• What to produce:
Your reply should be made up of every line in the records below that holds the string "username".

[Records contained in a dataset]

□ □ □ □

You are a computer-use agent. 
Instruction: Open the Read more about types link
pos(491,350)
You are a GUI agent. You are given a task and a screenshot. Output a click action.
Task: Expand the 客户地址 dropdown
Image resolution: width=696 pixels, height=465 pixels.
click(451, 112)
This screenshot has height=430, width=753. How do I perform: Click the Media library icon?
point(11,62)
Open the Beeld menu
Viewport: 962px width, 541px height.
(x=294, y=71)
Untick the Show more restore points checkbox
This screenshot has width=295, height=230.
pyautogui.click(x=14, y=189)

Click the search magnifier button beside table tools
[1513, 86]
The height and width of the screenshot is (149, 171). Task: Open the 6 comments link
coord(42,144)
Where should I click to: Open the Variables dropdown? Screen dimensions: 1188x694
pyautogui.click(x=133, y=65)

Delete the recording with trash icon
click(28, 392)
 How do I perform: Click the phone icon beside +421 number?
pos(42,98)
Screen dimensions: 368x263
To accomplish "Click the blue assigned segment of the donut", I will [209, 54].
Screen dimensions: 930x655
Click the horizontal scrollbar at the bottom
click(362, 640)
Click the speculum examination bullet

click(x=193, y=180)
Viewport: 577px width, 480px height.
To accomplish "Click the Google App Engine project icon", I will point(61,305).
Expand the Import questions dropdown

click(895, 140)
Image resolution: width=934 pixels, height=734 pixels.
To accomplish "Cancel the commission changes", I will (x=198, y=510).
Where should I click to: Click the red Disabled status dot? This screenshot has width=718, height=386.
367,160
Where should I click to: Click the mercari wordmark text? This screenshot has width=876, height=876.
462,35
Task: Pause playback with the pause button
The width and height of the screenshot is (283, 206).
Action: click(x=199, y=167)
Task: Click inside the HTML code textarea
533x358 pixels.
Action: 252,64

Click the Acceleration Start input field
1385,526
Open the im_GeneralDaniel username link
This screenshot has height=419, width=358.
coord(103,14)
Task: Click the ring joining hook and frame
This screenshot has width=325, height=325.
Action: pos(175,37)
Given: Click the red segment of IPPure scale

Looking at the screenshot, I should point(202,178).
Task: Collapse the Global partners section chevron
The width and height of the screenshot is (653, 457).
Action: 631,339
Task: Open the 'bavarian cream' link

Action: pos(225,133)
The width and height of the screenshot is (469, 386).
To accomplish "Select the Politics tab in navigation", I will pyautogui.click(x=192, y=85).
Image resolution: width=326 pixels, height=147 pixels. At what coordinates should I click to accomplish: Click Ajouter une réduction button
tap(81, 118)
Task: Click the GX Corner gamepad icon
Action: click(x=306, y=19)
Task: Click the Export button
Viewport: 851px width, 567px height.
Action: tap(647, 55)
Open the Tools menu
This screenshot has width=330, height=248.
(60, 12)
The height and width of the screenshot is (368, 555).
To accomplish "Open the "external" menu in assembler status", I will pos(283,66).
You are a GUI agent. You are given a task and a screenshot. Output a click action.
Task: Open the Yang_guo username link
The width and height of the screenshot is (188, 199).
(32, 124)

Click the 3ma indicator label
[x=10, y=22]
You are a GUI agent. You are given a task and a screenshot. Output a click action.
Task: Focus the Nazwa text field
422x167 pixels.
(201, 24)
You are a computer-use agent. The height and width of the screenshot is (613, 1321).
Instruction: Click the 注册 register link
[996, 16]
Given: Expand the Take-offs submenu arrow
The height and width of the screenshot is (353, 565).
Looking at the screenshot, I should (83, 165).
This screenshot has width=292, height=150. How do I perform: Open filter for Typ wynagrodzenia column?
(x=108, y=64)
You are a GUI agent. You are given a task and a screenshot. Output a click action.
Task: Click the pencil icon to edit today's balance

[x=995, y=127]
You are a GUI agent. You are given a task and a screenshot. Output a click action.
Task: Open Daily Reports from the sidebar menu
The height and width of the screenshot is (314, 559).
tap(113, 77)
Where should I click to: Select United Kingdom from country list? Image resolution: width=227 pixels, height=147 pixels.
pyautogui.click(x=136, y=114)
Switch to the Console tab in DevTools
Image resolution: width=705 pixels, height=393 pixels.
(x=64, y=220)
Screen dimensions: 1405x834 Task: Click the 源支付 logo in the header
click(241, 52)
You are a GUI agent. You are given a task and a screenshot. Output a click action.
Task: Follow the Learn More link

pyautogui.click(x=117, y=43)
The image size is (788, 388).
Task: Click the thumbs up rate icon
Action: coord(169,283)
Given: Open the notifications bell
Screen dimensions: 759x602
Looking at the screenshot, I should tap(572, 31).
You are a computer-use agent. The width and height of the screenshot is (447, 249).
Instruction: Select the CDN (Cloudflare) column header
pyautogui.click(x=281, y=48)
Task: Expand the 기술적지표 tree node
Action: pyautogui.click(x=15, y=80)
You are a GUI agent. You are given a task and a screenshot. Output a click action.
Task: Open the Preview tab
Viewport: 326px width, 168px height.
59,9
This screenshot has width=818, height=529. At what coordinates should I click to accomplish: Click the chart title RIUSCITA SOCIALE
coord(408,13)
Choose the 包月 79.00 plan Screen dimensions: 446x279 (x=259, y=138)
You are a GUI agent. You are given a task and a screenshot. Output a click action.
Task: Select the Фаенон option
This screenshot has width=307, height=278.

□ □ □ □

• Written solution:
Open the im_GeneralDaniel username link
Task: Open the Yang_guo username link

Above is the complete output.